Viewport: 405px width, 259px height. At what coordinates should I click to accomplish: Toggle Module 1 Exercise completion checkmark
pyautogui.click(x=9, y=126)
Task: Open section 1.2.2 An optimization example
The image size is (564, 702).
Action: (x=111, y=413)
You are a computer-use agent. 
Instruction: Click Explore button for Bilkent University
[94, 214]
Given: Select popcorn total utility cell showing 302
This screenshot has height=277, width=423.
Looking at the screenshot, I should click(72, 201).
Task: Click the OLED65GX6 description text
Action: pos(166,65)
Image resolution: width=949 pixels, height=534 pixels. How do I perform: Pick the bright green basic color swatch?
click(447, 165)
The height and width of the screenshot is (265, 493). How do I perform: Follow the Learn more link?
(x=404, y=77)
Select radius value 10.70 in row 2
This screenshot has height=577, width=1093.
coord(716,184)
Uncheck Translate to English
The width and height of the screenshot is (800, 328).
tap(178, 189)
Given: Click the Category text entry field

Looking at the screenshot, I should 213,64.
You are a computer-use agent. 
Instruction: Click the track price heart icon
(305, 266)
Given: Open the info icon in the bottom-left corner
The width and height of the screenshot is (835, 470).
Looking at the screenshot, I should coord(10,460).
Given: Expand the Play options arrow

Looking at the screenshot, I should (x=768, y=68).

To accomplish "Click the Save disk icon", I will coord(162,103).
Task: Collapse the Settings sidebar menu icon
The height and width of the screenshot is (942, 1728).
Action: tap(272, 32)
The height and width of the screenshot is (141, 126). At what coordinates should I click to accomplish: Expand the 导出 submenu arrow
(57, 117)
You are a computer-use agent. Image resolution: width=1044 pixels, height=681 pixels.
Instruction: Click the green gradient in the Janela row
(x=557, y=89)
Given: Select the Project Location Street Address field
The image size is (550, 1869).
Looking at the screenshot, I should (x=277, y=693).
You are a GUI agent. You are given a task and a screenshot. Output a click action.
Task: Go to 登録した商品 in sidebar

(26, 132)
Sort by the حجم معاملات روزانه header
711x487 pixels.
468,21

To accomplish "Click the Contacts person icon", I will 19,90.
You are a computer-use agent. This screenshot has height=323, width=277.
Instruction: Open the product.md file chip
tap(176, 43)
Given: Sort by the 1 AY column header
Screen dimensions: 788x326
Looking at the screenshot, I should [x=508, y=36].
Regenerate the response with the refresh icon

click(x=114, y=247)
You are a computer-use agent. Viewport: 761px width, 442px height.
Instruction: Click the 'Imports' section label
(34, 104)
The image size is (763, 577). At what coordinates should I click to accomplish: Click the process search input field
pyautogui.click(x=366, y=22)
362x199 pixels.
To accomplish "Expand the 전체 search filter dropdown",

---------------

| Problem to work on |
Filter the listing above for lines with the word "Sort", and copy each one you find.

| Completed task |
Sort by the حجم معاملات روزانه header
Given: Sort by the 1 AY column header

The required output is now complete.